- [Stated task 1]
In the SAT reading advice below, what does its closing line say you must be to do well on the reading section?

Every student who's ever taken the SAT has had that dreaded feeling of being stuck between several answer choices, all of which can be made to "look right in some way." It's almost as if the passage is playing games with you, with some lines supporting one answer choice while other lines point to another answer. While there is no easy way around this issue (the SAT would be really easy if you could just pick the right answer, wouldn't it?), there are certain approaches that will help you clarify your thinking when confronted with several answer choices that "all look right."
One approach that applies specifically to purpose questions is to question the key terms in the answer choices.
Purpose questions usually come in the form "...mainly serves to..." They ask you for the purpose behind a particular portion of the passage. What's the point of it? Why is it there? Here are some purpose questions from past exams:
- The first paragraph mainly serves to
- The first paragraph of Passage 1 primarily serves to
- In context, what is the main effect of Smith's use of the word "tyrant" in lines 40 and 83?
- In the last sentence of Passage 2, the author uses the phrase "five years and $500 million" primarily to
- In context, the reference to remembering a relative's birthday mainly serves to
The answer choices to these types of questions will always include key terms that you need to assess. Let's use a short passage as an example. My comments are in red:
Some people like to act like things come easy to them. Take Cynthia Procter, for instance. If there's a test tomorrow, she'll say something like, "Oh, I guess I'll watch television tonight," just to let you know she ain't thinking about the test. Oh, brother. When I pass her house, she is practicing the scales on the piano over and over. Then in music class she always lets herself get bumped around so she falls accidentally on purpose onto the piano stool and is so surprised to find herself sitting there that she decides just for fun to try out the ole keys. And what do you know—Chopin's waltzes just spring out of her fingertips. A regular prodigy.In context, the author's description of Cynthia in music class mainly serves to
(A) highlight a point about friendship. Is there a friendship here?
(B) expand on an opinion about artistic interests. What's the opinion?
(C) respond to a challenge about the narrator's integrity. Is the narrator being challenged? Is the narrator's integrity brought up?
(D) support an observation about a particular behavior. What's the behavior?
Notice how for each answer choice, I'm questioning the key terms with a sense of doubt and trying to define them in the context of the passage.
Now let's try to answer the questions in red that we just posed. If you can't answer a question confidently in concrete terms, the corresponding answer choice is probably wrong; it means that the answer choice is not grounded in the passage.
(B) expand on an opinion about artistic interests The author clearly has an opinion of Cynthia Procter, but NOT about the piano or any other artistic interests.
(C) respond to a challenge about the narrator's integrity The narrator is not being challenged nor is integrity even brought up.
(D) support an observation about a particular behavior The author has observed that Cynthia has a certain behavior: "acting like things come easy to them." The description of Cynthia in music class supports that observation. This is definitely the answer.
By asking and answering these simple questions, you're forcing yourself to stay true not only to the passage but also to the answer choices, which are just as prone to misinterpretation as the passage itself. You're looking over each answer choice with a watchful eye, questioning whether it's backed up concretely by the passage or by some unsupported interpretation that your mind made up. You have to be truly conscious of what your answers mean and why you're choosing them.
To do well on the reading section, you have to be a skeptic.

- [Data for processing]
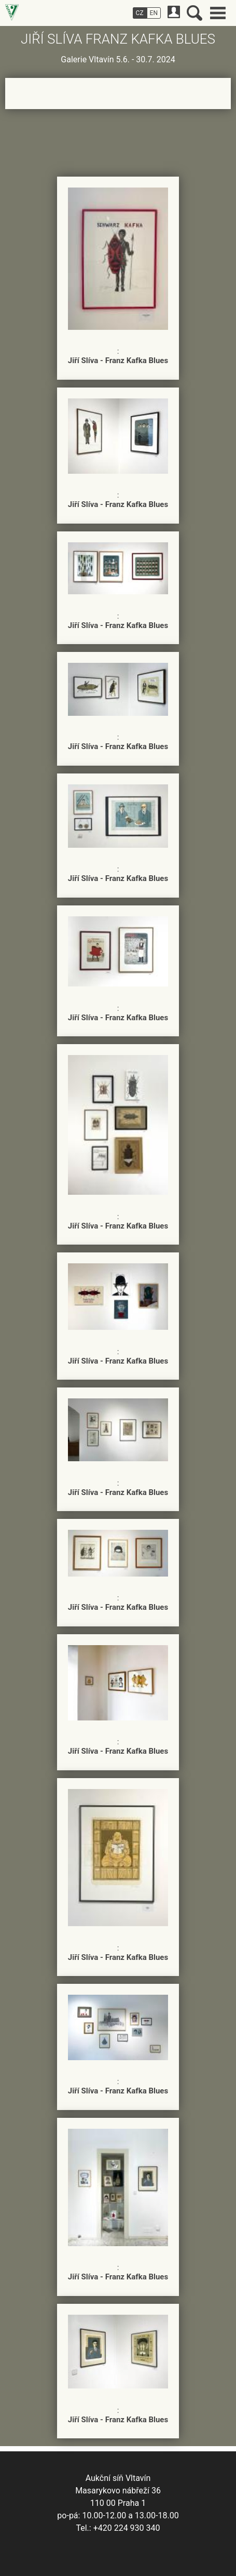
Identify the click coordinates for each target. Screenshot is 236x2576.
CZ (140, 13)
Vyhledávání (194, 13)
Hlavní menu (218, 13)
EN (154, 13)
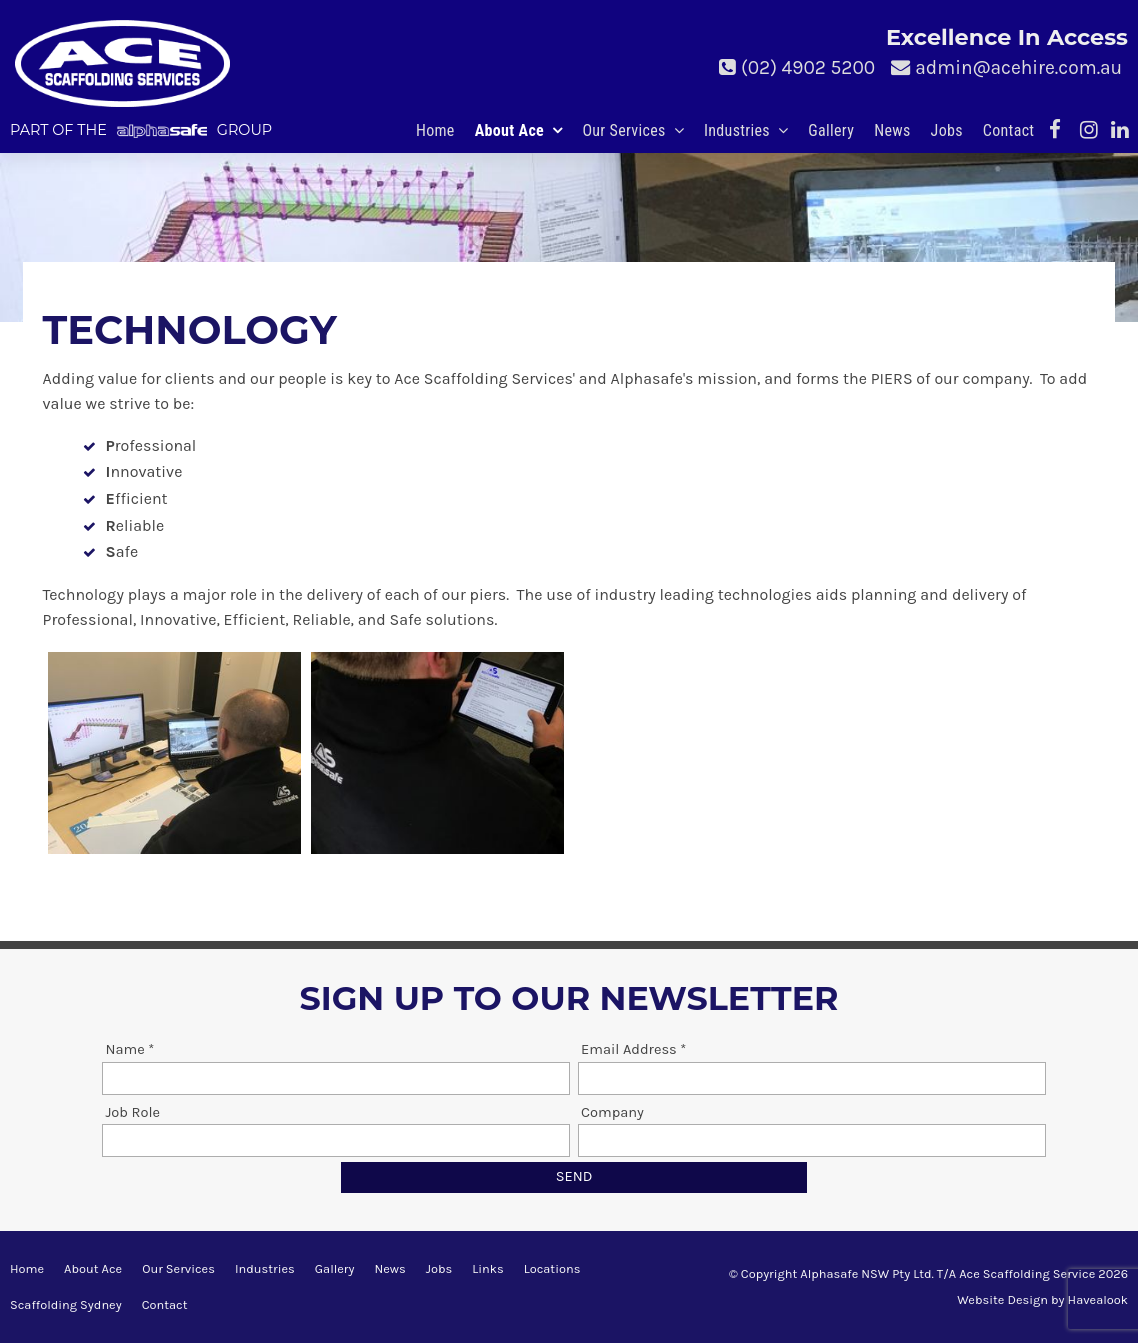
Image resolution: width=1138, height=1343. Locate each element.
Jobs (947, 130)
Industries (737, 130)
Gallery (831, 130)
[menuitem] (27, 1269)
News (892, 130)
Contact (1009, 130)
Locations (552, 1268)
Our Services (623, 130)
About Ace (509, 130)
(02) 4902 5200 (808, 67)
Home (435, 130)
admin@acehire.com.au (1018, 67)
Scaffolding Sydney (66, 1304)
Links (487, 1268)
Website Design (1002, 1299)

- [Stated task 2]
Reproduce the rows from the line containing "EN (154, 13)" through the end of the rows, leaving out the pictures.

- [Full answer 1]
You have to be a skeptic.

- [Full answer 2]
EN (154, 13)
Image resolution: width=1138, height=1343. Locate each element.
Jobs (947, 130)
Industries (737, 130)
Gallery (831, 130)
[menuitem] (27, 1269)
News (892, 130)
Contact (1009, 130)
Locations (552, 1268)
Our Services (623, 130)
About Ace (509, 130)
(02) 4902 5200 (808, 67)
Home (435, 130)
admin@acehire.com.au (1018, 67)
Scaffolding Sydney (66, 1304)
Links (487, 1268)
Website Design (1002, 1299)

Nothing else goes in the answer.